Validatie van Linux-handtekening

# generate gpg key
gpg --gen-key

# export public key
gpg --output public.gpg --export <email-id-used-to-generate-gpg-key>

# export private key
gpg --output private.gpg --export-secret-key <email-id-used-to-generate-gpg-key>

# Sign linux policy package
Import-Module GuestConfiguration
$protectParams = @{
    Path              = './not_installed_application_linux.zip'
    PrivateGpgKeyPath = './private.gpg'
    PublicGpgKeyPath  = './public.gpg'
    Verbose           = $true
}
Protect-GuestConfigurationPackage

Parameters van de Protect-GuestConfigurationPackage cmdlet:

  • Pad: volledig pad van het configuratiepakket voor de machine.
  • Certificaat: codeondertekeningscertificaat om het pakket te ondertekenen. Deze parameter wordt alleen ondersteund bij het ondertekenen van inhoud voor Windows.

Certificaatvereisten

De machineconfiguratieagent verwacht dat de openbare sleutel van het certificaat aanwezig is in Vertrouwde uitgevers op Windows-computers en in het pad /usr/local/share/ca-certificates/gc op Linux-computers. Als u wilt dat het knooppunt ondertekende inhoud controleert, installeert u de openbare certificaatsleutel op de computer voordat u het aangepaste beleid toepast.

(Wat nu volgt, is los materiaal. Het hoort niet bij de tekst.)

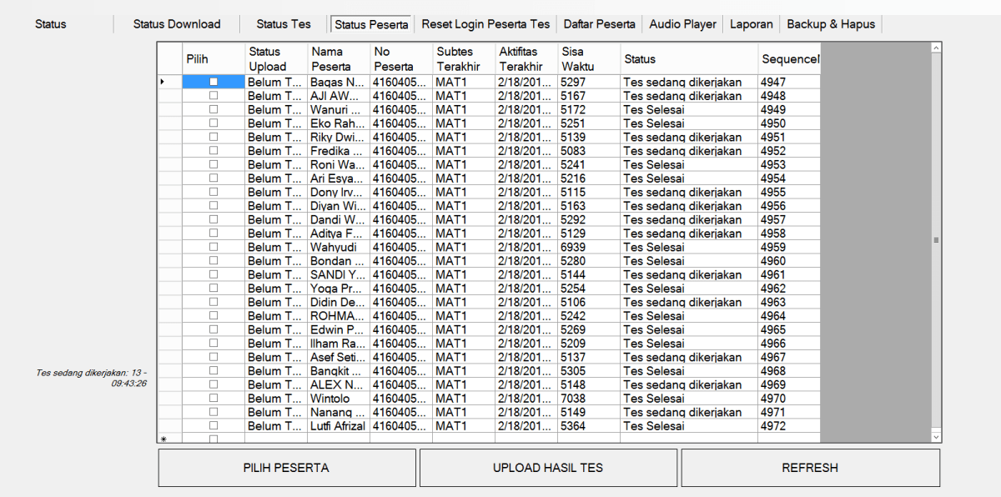Viewport: 1001px width, 497px height.
Task: Sort by the Sisa Waktu column header
Action: (x=588, y=59)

Dit proces kan worden uitgevoerd met behulp van elke techniek binnen de VIRTUELE machine of met behulp van Azure Policy. Een voorbeeldsjabloon is beschikbaar voor het implementeren van een machine met een certificaat. Het Key Vault-toegangsbeleid moet de Compute-resourceprovider toegang geven tot certificaten tijdens implementaties. Zie Key Vault instellen voor virtuele machines in Azure Resource Manager voor gedetailleerde stappen.

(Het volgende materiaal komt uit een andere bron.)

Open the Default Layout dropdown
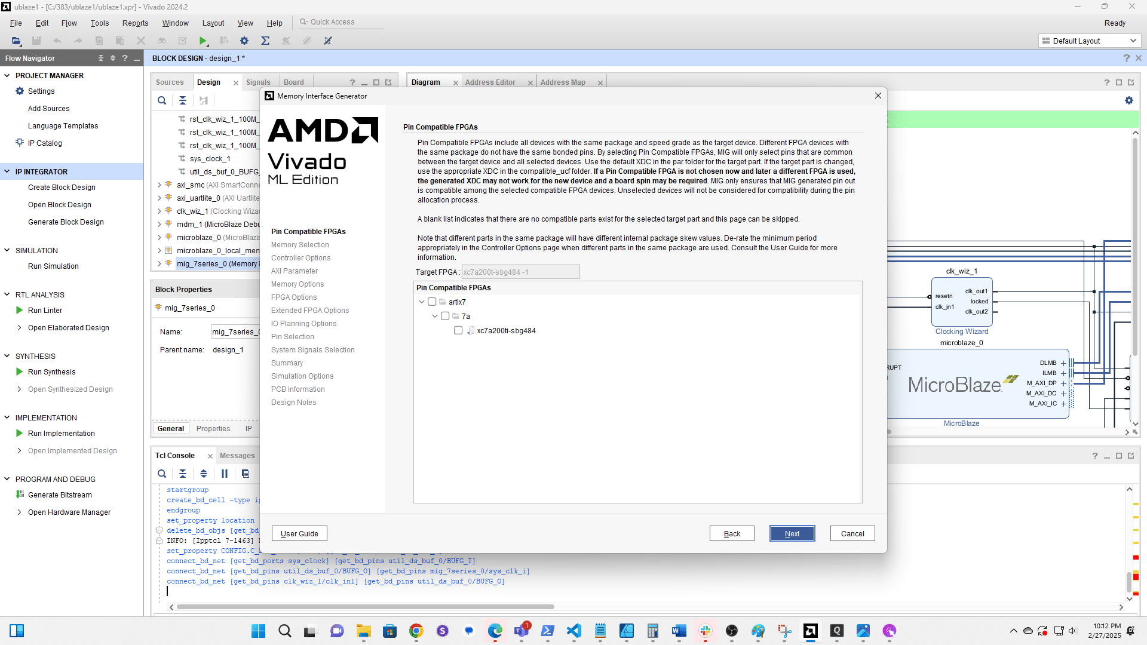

Hieronder volgt een voorbeeld voor het exporteren van de openbare sleutel uit een handtekeningcertificaat, om deze te importeren naar de computer.

$Cert = Get-ChildItem -Path cert:\LocalMachine\My |
    Where-Object { $_.Subject-eq "CN=mycert3" } |
    Select-Object -First 1
$Cert | Export-Certificate -FilePath "$env:temp\DscPublicKey.cer" -Force

Tagvereisten

Nadat uw inhoud is gepubliceerd, voegt u een tag met naam GuestConfigPolicyCertificateValidation en waarde enabled toe aan alle virtuele machines waar ondertekening van code vereist moet zijn. Zie de tagvoorbeelden voor hoe tags op schaal kunnen worden geleverd met behulp van Azure Policy. Zodra deze tag is ingesteld, maakt de beleidsdefinitie die is gegenereerd met behulp van de New-GuestConfigurationPolicy cmdlet de vereiste via de computerconfiguratie-extensie mogelijk.